Berdasarkan UUDS 1950, maka kehidupan politik di wilayah NKRI didasarkan pada prinsip-prinsip demokrasi liberal. Artinya, setiap partai politik dan perorangan pun harus diberi kebebasan untuk mengikuti Pemilu. Oleh karena itu, penetuan peserta Pemilu tanpa adanya verifikasi seperti sekarang.

1. Perkembangan Kepartaian
Partai politik adalah suatu kelompok terorganisir yang terdiri dari orang-orang yang memiliki pandangan, nilai-nilai, orientasi, dan cita-cita yang sama.

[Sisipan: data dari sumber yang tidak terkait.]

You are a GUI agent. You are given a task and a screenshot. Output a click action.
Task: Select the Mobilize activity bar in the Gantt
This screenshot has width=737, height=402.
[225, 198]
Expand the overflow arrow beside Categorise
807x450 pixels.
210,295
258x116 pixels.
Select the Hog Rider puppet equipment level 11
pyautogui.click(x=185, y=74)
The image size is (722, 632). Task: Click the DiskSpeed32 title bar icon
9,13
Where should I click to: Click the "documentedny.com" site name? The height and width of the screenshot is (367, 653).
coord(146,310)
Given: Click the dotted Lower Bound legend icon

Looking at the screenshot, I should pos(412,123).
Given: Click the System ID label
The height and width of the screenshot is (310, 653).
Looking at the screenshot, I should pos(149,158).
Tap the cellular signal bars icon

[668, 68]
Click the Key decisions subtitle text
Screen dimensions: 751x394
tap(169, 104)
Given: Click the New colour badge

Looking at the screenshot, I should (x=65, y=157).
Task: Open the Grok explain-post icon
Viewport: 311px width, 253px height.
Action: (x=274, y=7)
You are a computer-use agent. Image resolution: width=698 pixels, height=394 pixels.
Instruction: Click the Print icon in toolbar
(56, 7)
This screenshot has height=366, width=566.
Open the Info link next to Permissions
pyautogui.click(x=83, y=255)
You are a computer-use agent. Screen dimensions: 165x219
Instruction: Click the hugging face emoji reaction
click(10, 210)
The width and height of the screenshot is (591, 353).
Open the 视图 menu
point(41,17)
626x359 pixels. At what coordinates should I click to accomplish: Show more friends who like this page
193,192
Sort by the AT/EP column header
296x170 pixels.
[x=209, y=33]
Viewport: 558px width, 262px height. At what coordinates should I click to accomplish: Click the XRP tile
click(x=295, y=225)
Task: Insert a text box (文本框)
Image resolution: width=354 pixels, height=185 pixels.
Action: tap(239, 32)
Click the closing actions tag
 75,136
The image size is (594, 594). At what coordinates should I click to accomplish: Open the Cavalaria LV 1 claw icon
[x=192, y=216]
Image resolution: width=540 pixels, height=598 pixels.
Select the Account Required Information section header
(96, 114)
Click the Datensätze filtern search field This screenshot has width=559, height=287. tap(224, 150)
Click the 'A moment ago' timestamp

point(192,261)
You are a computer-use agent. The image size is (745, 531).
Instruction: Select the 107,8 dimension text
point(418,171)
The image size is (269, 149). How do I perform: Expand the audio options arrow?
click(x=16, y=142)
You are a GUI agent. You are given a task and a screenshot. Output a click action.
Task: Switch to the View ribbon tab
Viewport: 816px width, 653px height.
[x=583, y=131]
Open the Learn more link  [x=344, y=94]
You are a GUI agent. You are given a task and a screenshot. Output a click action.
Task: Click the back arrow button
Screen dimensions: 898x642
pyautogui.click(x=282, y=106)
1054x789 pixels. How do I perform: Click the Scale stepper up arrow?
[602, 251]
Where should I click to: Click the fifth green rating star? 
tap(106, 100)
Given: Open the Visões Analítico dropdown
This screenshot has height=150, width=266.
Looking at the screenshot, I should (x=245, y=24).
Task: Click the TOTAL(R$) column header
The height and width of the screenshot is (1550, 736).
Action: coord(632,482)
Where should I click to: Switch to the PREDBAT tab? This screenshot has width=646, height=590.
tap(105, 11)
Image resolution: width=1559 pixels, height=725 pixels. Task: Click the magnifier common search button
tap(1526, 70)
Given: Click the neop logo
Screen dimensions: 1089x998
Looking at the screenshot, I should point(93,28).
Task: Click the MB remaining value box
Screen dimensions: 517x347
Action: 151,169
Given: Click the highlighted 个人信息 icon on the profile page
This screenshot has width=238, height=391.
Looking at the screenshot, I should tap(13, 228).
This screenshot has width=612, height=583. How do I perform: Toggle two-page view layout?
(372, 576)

Tujuan pembentukkan partai politik adalah untuk merebut, memperoleh, dan/atau mempertahankan kekuasaan. Jadi, lahirnya kepartaian berkaitan erat dengan kekuasaan dalam suatu negara atau pemerintahan.

Perkembangan kepartaian di Indonesia telah dimulai pada masa Pergerakan Nasional. Pembentukkan partai politik dipelopori para mahasiswa STOVIA di Jakarta. Sejak Budi Utomo berdiri pada tahun 1908, kemudian lahir partai-partai politik dengan tujuan yang berbeda satu sama lainnya.

Salah satu kendala yang dihadapai partai politik pada waktu itu untuk mendapatkan badan hukum dari pemerintah Hindia Belanda. Mengapa? Belanda sangat khawatir terhadap berdirinya partai politik yang akan menjadi alat perjuangan rakyat. Pada tahun 1912, Sarekat Islam gagal mendapatkan badan hukum, apalagi Indiche Partij yang dibubarkan pada tahun berdirinya.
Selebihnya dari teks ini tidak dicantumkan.